Mostly this isn't a problem for gecko because we have display item invalidation, letting us skip this work on nodes outside the range of the selection. However webrender has no such feature, and as such becomes incredibly unresponsive (checkerboarding due to rendering at ~0.2 fps).

Adding more caching to this code has improved it a lot, but we're still orders of magnitude off of where we need to be.

----- Solution -----

I believe we should be able to overcome this by amortizing the selection code by batching the selection computation. In particular, once we have all the state set up to compute whether a given node is selected, it becomes much simpler to compute if its neighbour is selected, as we just need to check if we're entering/leaving any of the selection ranges by moving over one node.

At that point we can store the computed selected-ness on the frame or its display items. Note that this does not propose caching and invalidating this information across multiple display lists. Rather the selectedness would only be cached for the current display list build.

However if desirable it would be a natural extension for us to start preserving and invalidating this information across display lists. As mattwoodrow noted: we already are technically caching/invalidating selection state in the display list, in that selection state is visible in the rasterization, and we are able to correctly invalidate the rasterization in a fine-grain way when selection changes.

But let's assume we're not doing any invalidation more fine-grain than "something changed, all selection state must be recomputed". The question then becomes in what way do we do this amortized selection pass. Here are a few options we discussed in IRC:

----- Range-Directed (bad) -----

The most naive option would be to simply iterate the selection ranges and mark all the frames inside of them as selected. We don't think this is a practical/viable solution because it would not scale well to very large pages, where most of the DOM is not actually visible. O(size-of-selection) is probably too expensive.

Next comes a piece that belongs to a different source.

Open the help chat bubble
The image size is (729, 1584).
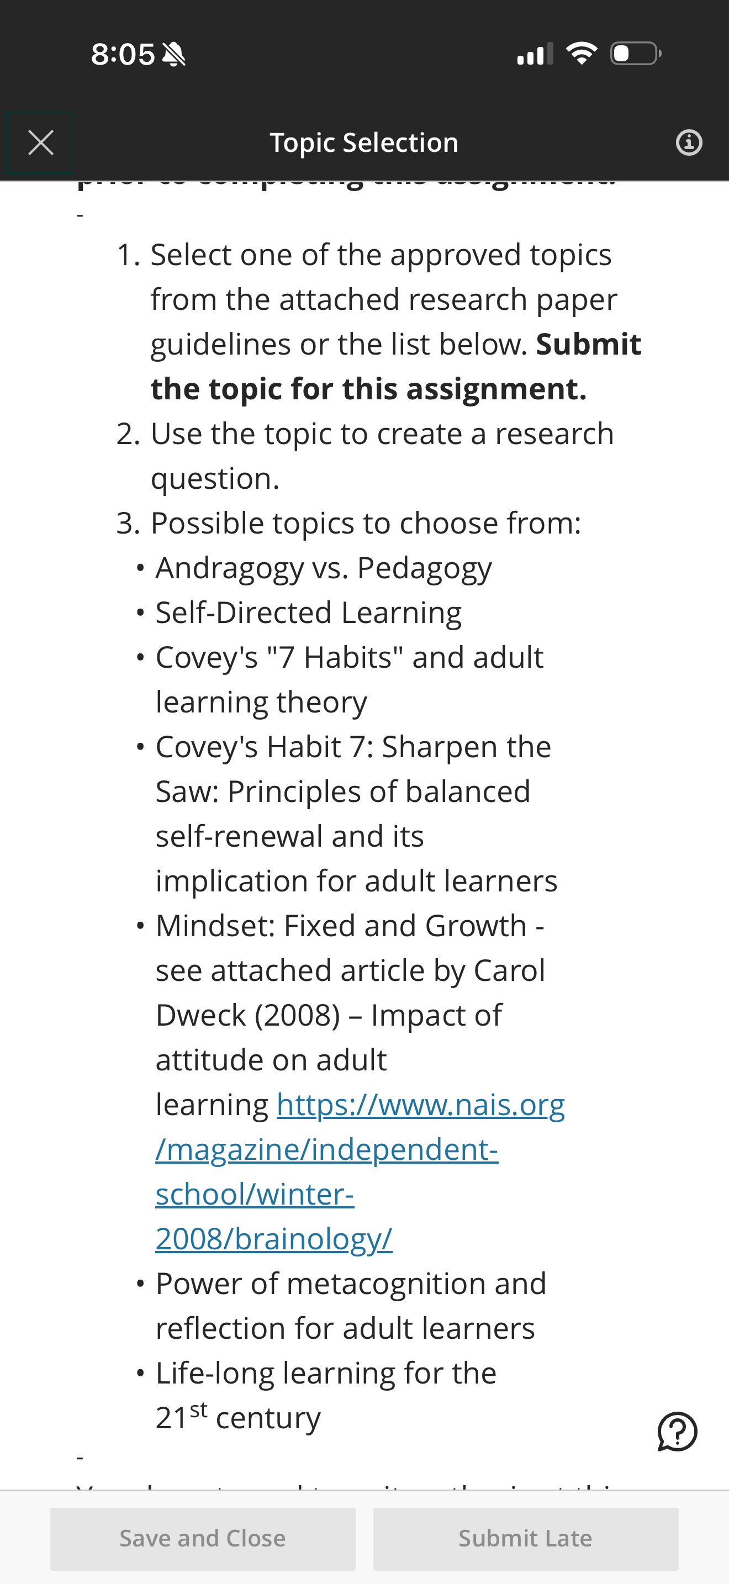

(Note that we could at least avoid the O(size-of-page) cost of clearning the selection bit on every frame by doing a sort of epoch-based approach, where each frame stores the last epoch where it was selected, and so IsSelected = mSelectionEpoch == sCurrentEpoch)

A better solution is to base our amortization off the display list, which is only the visible frames.

----- Naive-DL-Directed (impossible?) -----

Naively trying to run an amortized analysis on the DL can't really work because z-sorting clobbers the relationship between DL order and DOM order.

----- StackingContext-Directed (maybe ok?) -----

However z-sorting is a pass that is done in chunks: we build the sub-DL for a stacking context, z-sort it, then concatenate it onto the full DL. As such we have a point where we have a chunk of contiguous items in DOM-order. The kind of page we are struggling on tends to be sparse in stacking contexts (e.g. the comma seperated links example is all in one stacking context), and so this may work well enough in practice.

----- DL-Construction-Directed (maybe best?) -----

Alternatively, it may be possible to amortize this analysis over the entire DL construction by just holding onto this state as we walk over the frame tree and compute which ones should produce display items. Not sure if this would be easier or harder than the StackingContext-Directed approach.

It is unclear how exactly skipping over hidden frames should work -- should we be forced to walk over them to maintain our amortized state, or simply hard reset our state, and hope that visibility is "usually" contiguous enough that we don't need to reset state much? The latter sounds plausibly true?

---- Conclusions ----

The high level idea seems promising, but this is all based on a pretty fuzzy understanding of the whole system. In particular I personally have no idea how to implement this, and what assumptions actually hold true. Any insights would be greatly appreciated!